(TASK): Repeat exactly the lines below that lie between the line with "You are a GUI" and the line with "This screenshot has height=729, width=1568.", counting both of those lines as part of the answer.

=== DATA TO EXAMINE ===

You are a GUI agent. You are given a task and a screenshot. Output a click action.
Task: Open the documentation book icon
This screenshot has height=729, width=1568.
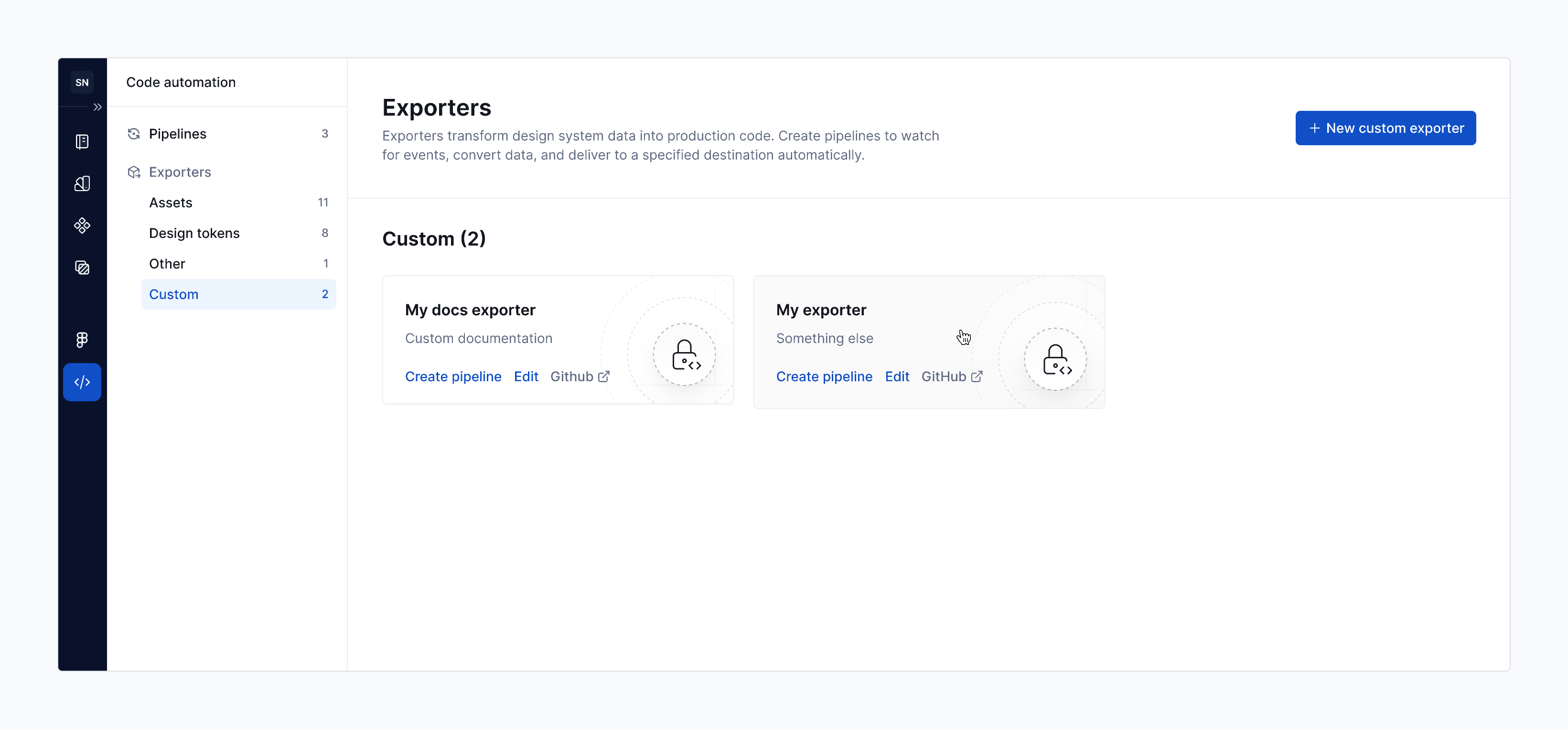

===
=== DATA TO EXAMINE ===

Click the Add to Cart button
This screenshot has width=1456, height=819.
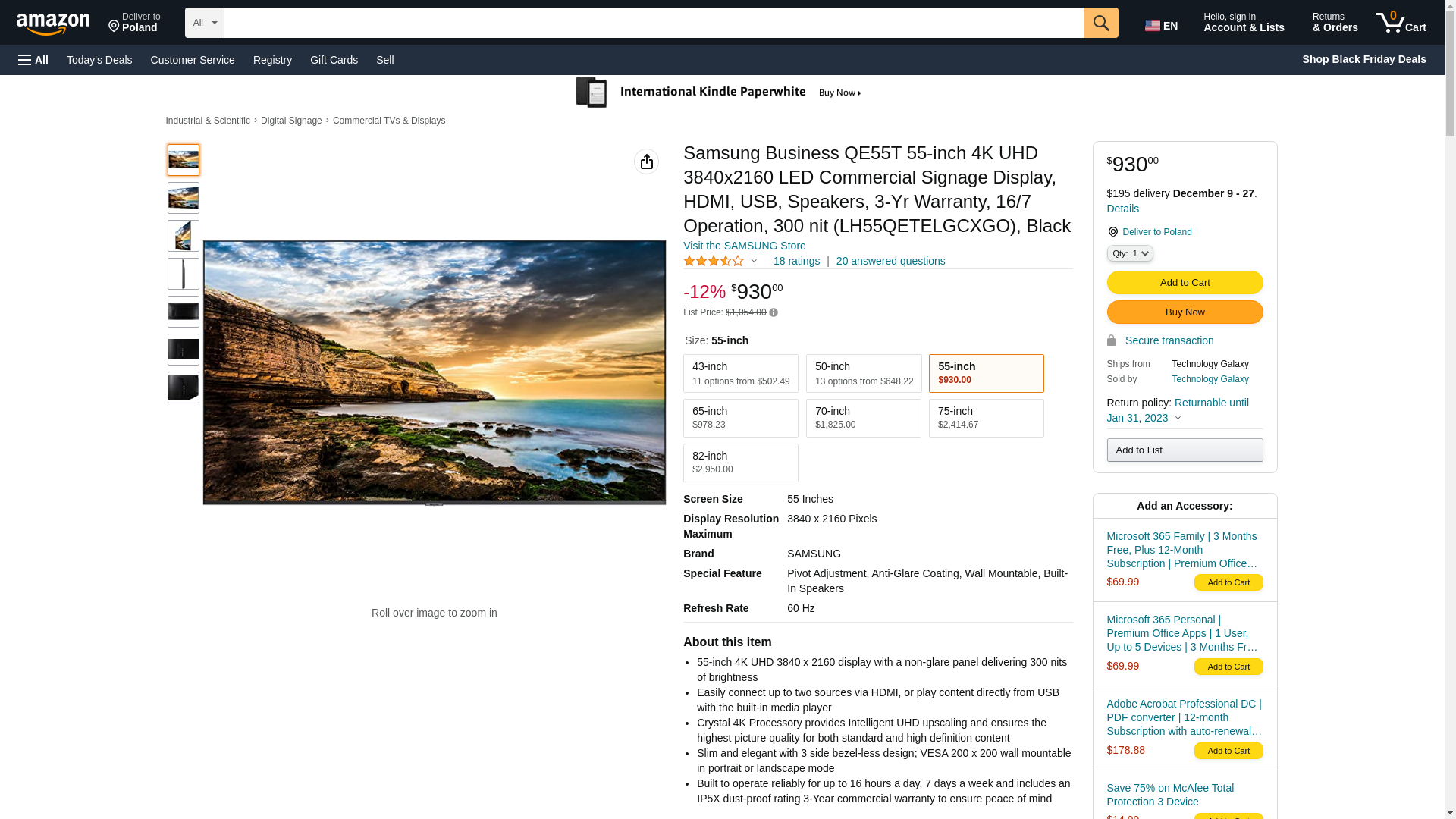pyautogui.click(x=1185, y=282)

===

(RESULT OF THIS EXERCISE):
You are a GUI agent. You are given a task and a screenshot. Output a click action.
Task: Open the documentation book icon
This screenshot has height=729, width=1568.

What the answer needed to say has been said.